On the topic of ETL, Dan Linstedt (The father of Data Vault), published an interesting article “ETL is Dead! Long Live ELT” (www.datavaultalliance.com). In this, Linstedt argues that ETL is now defunct for a number of reasons, the primary being big data. To enable fast processing of big data, we have seen a shift to parallel processing with tools such has Hadoop’s HDFS, Cassandra, Spark and on the Microsoft side, Data Lake and Azure Data warehouse. By having our data spread across many nodes we can push the processing to the data via a MapReduce job. ADF is designed to be a big data processing pipeline, so it makes sense to process where the data lives rather than extracting all our data, transforming it and then loading it in one processes. We instead ingest the data and load it in to a parallel storage engine (HDFS) and then transform. If this is the first time you’re reading about ELT, I recommend both Linstedt’s article where Linstedt states “ETL truly is DEAD. Metadata & Lineage are NOT dead, ELT is the future” and also James Serra’s blog “The difference between ETL and ELT” (http://www.jamesserra.com/archive/2012/01/difference-between-etl-and-elt/).

ADF is often described as an “Orchestration” tool (https://azure.microsoft.com/en-gb/services/data-factory/) and this is because of its two functions.

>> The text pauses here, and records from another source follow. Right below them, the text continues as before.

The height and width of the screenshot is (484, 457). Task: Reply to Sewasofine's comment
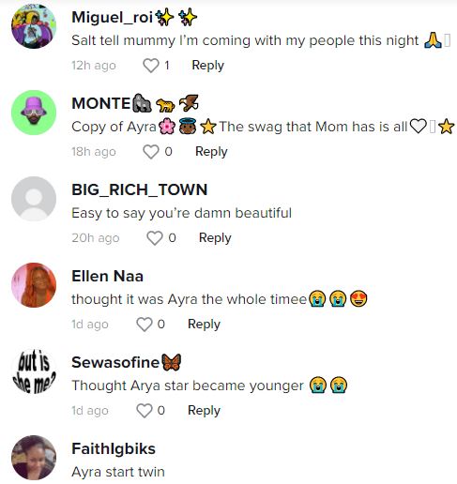pos(204,411)
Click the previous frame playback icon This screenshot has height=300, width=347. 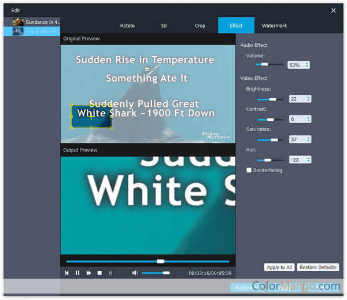click(x=67, y=273)
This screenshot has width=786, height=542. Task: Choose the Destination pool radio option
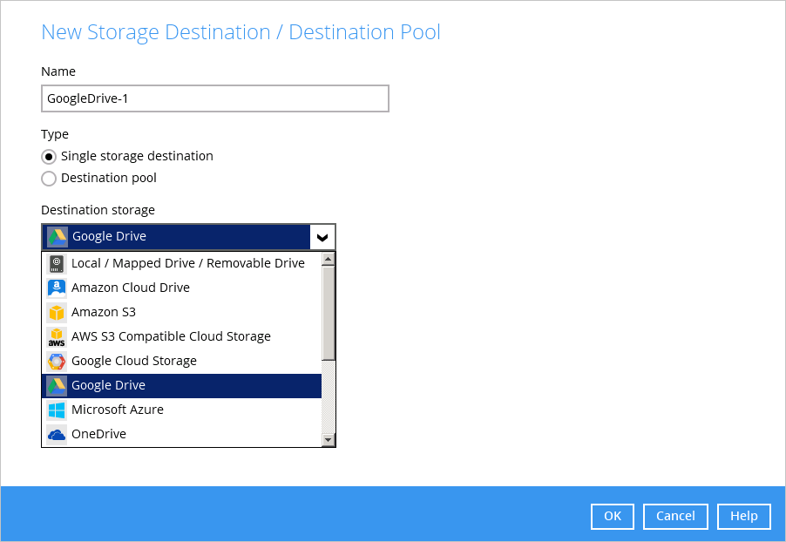49,179
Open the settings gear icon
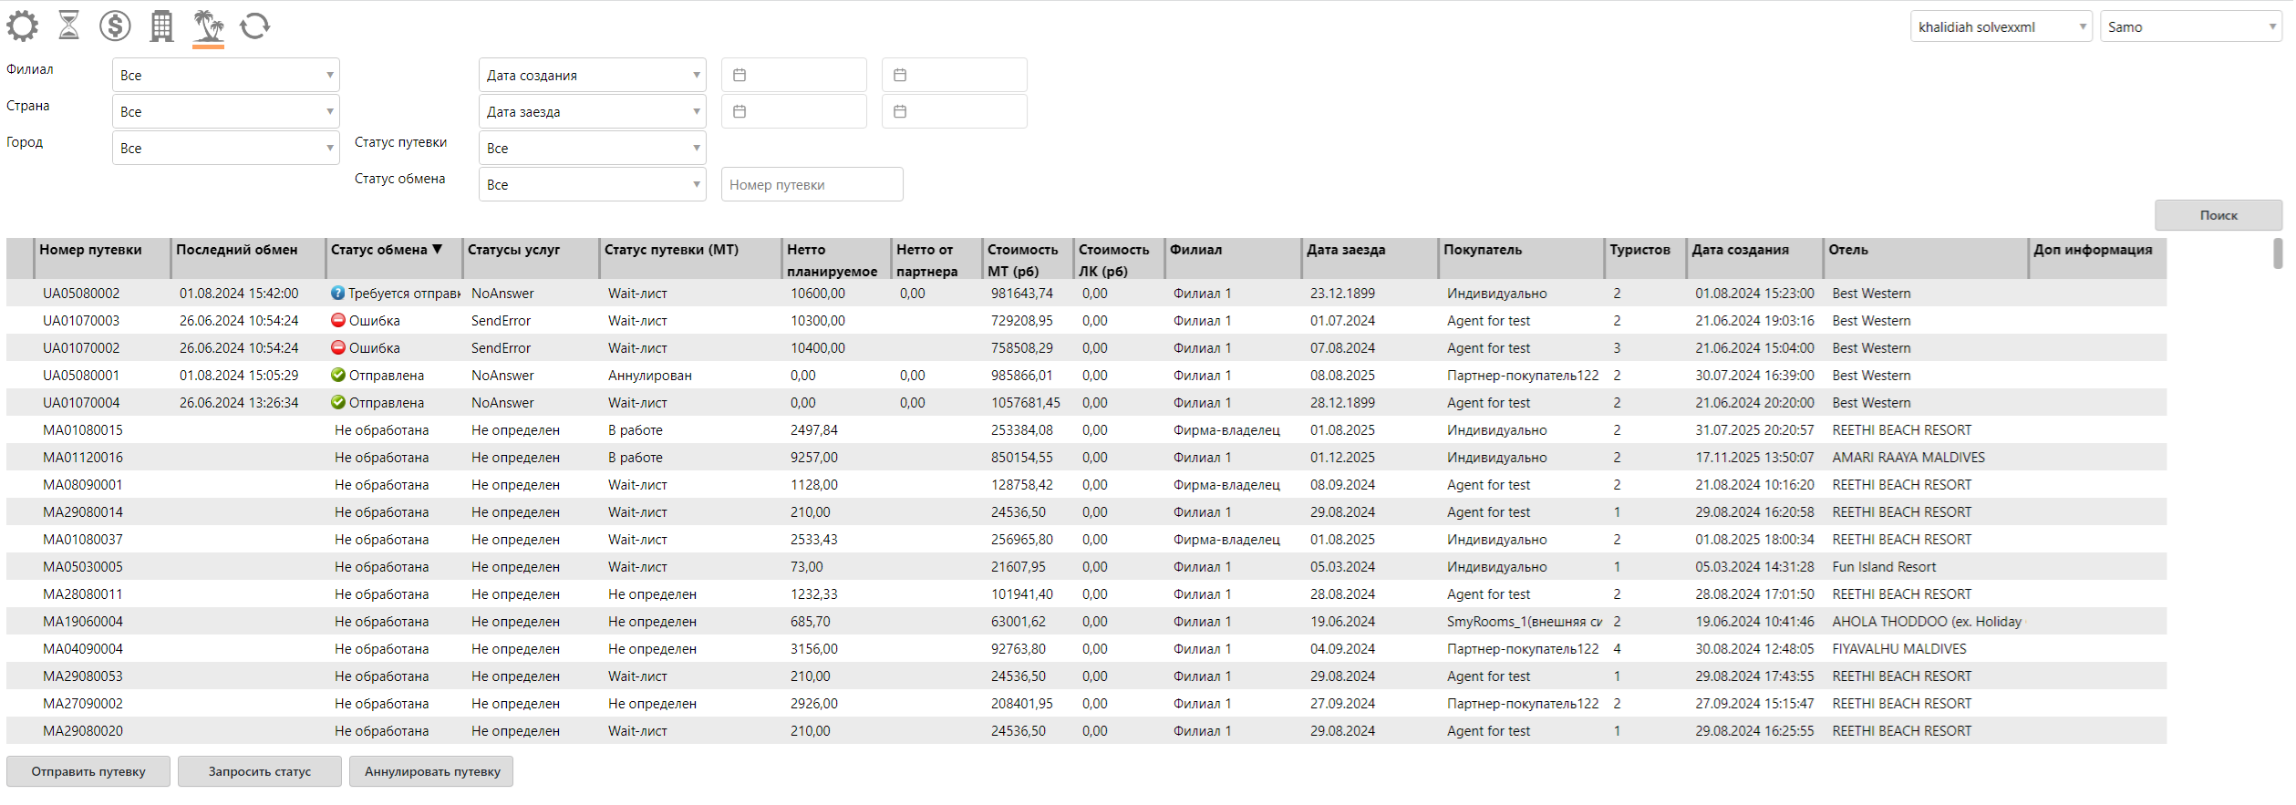Screen dimensions: 2296x805 pyautogui.click(x=23, y=26)
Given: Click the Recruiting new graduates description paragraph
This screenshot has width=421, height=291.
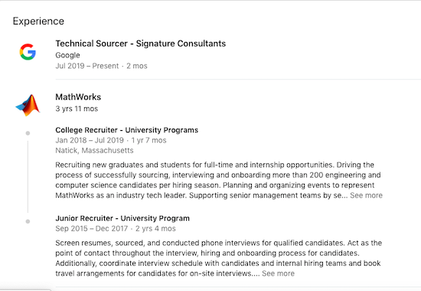Looking at the screenshot, I should pos(219,180).
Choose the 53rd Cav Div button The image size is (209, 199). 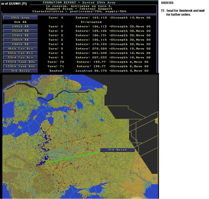(x=20, y=57)
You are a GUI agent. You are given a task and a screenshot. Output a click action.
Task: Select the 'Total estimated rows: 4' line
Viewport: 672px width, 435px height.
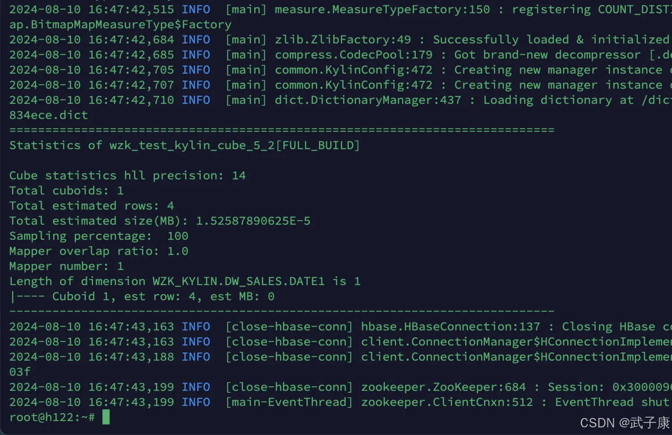coord(91,206)
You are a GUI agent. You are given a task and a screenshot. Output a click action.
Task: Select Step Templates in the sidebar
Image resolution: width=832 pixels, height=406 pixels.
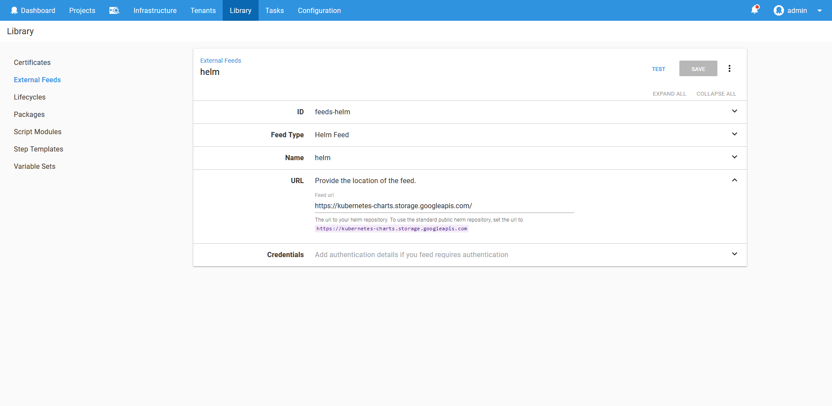pos(38,149)
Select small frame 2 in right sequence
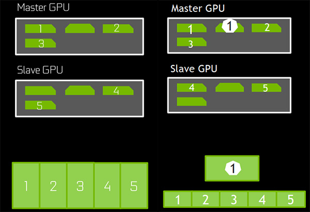Viewport: 310px width, 212px height. (x=206, y=200)
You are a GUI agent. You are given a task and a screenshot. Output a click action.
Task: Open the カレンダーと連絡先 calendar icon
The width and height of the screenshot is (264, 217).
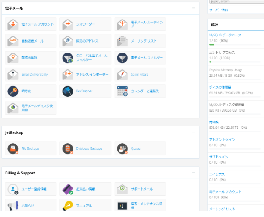click(x=122, y=91)
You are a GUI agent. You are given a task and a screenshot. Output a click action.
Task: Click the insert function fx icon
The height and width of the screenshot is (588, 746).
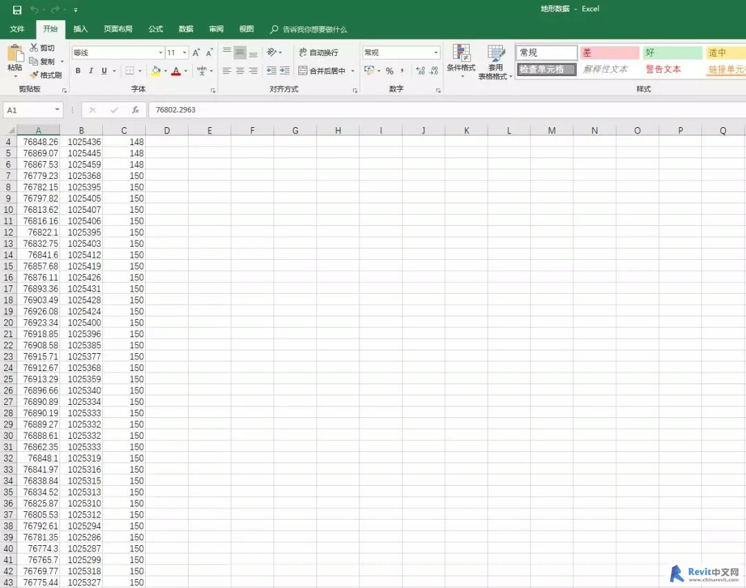click(135, 110)
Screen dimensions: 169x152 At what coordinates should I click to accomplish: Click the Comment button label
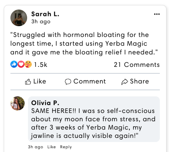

Being ELT and not ETL, the two main functions might not surprise you. They are moving data and transforming it. When I say transforming data you might assume ADF does the transformation, however the only action ADF actually preforms is to issue a command for a transformation to happen (Issue an EXEC for a stored procedure or a MapReduce job for example). It is this issuing of commands which makes the tool an orchestration and not a multipurpose ETL tool such as SSIS.

The data processing landscape is change, while ADF is still a relatively new tool, a lot of development is ongoing and improvements are being made. ADF is available through the Azure Portal and using the ADF add-in for visual studio (https://azure.microsoft.com/en-us/blog/azure-data-factory-visual-studio-extension-for-authoring-pipelines/).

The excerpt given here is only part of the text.